#### YOUR OBJECTIVE
From the entries below, output the line with "This screenshot has width=1568, height=773." and each following line up to and including the line with "Click the add new track plus button", exactly as written.

#### RECORDS PROVIDED
Segment Open
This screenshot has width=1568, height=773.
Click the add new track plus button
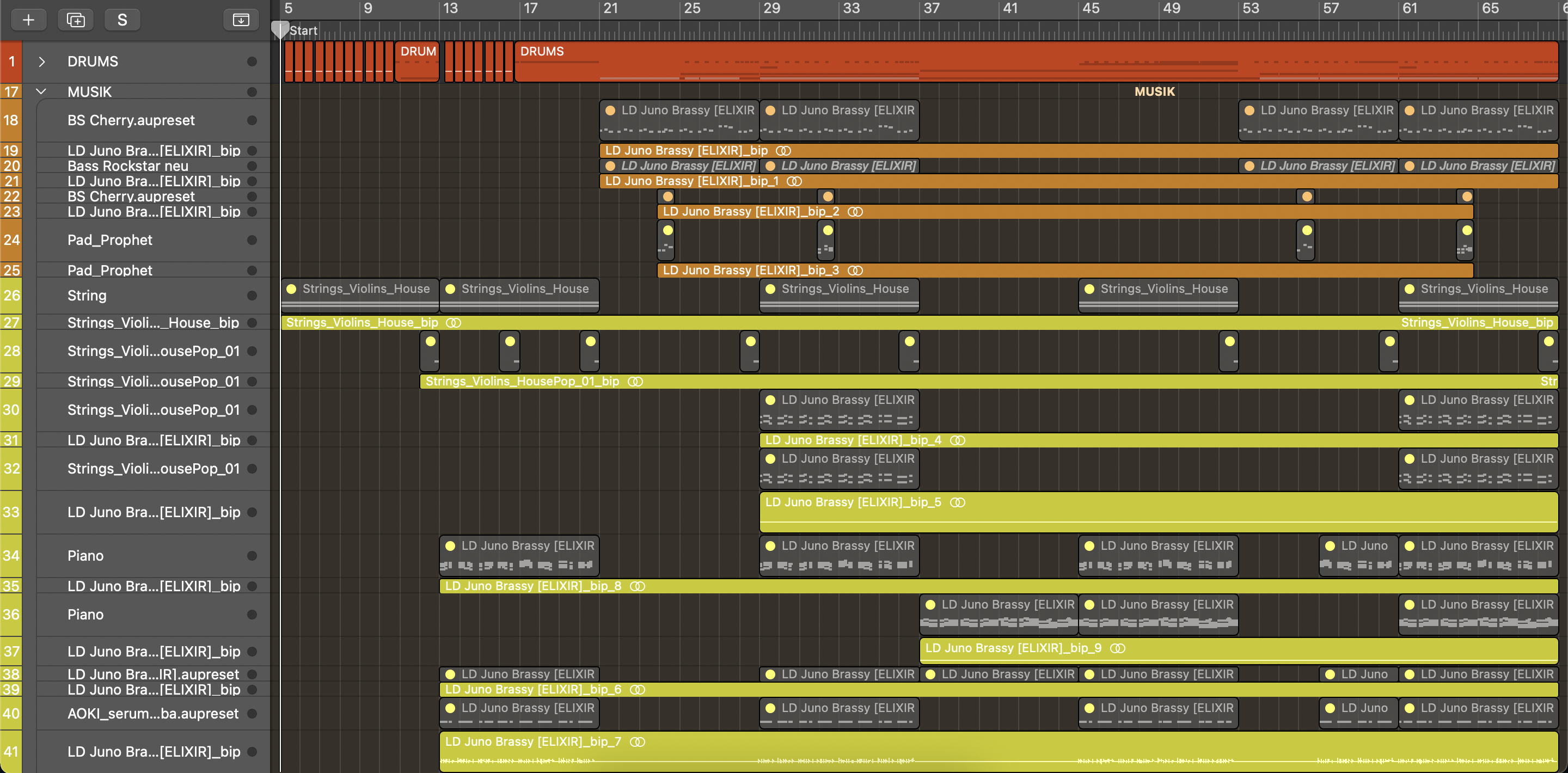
Segment Closed
Segment Open
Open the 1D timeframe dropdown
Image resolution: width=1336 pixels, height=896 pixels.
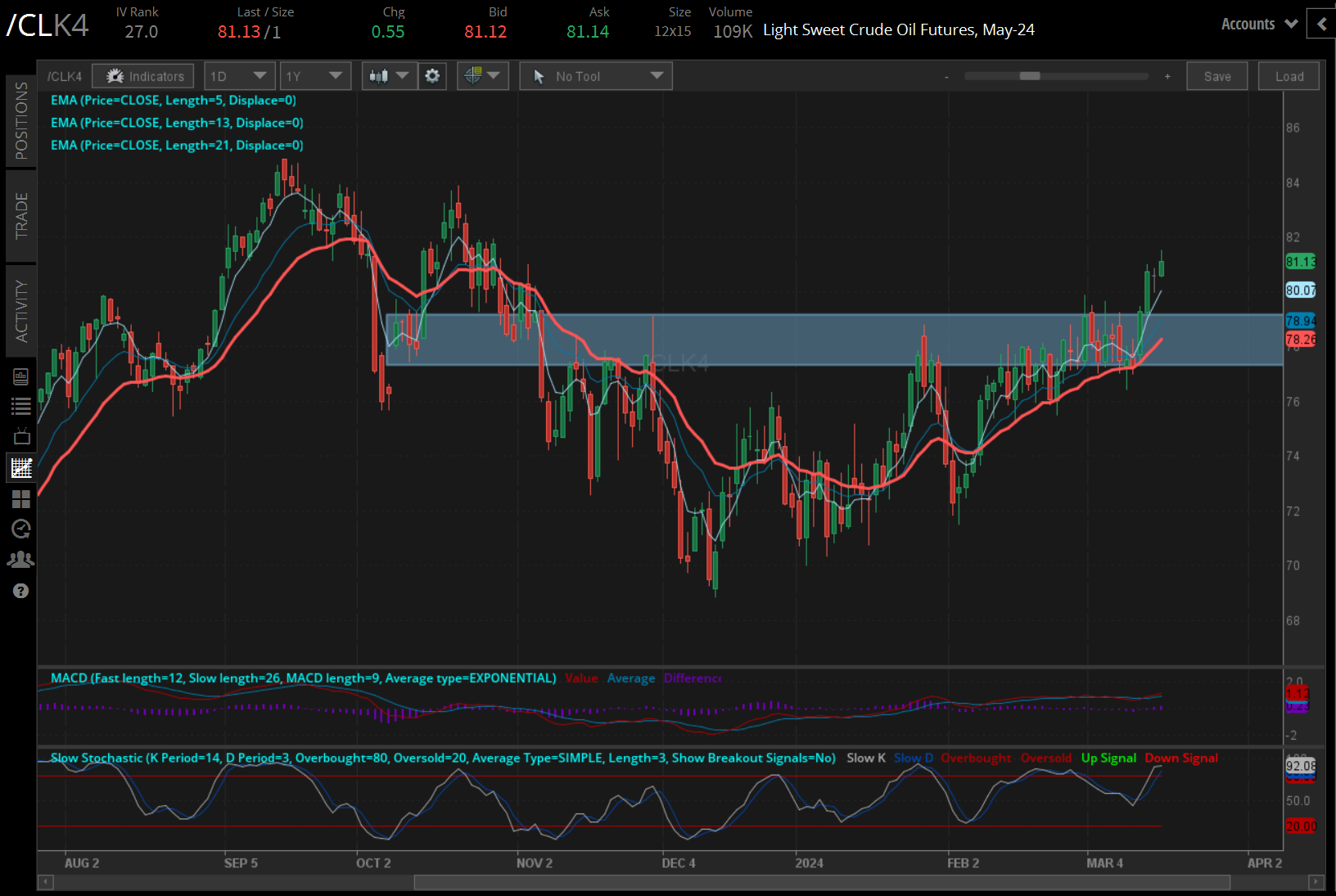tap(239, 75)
Segment Closed
#### EXERCISE ANSWER
This screenshot has width=1568, height=773.
Click the add new track plus button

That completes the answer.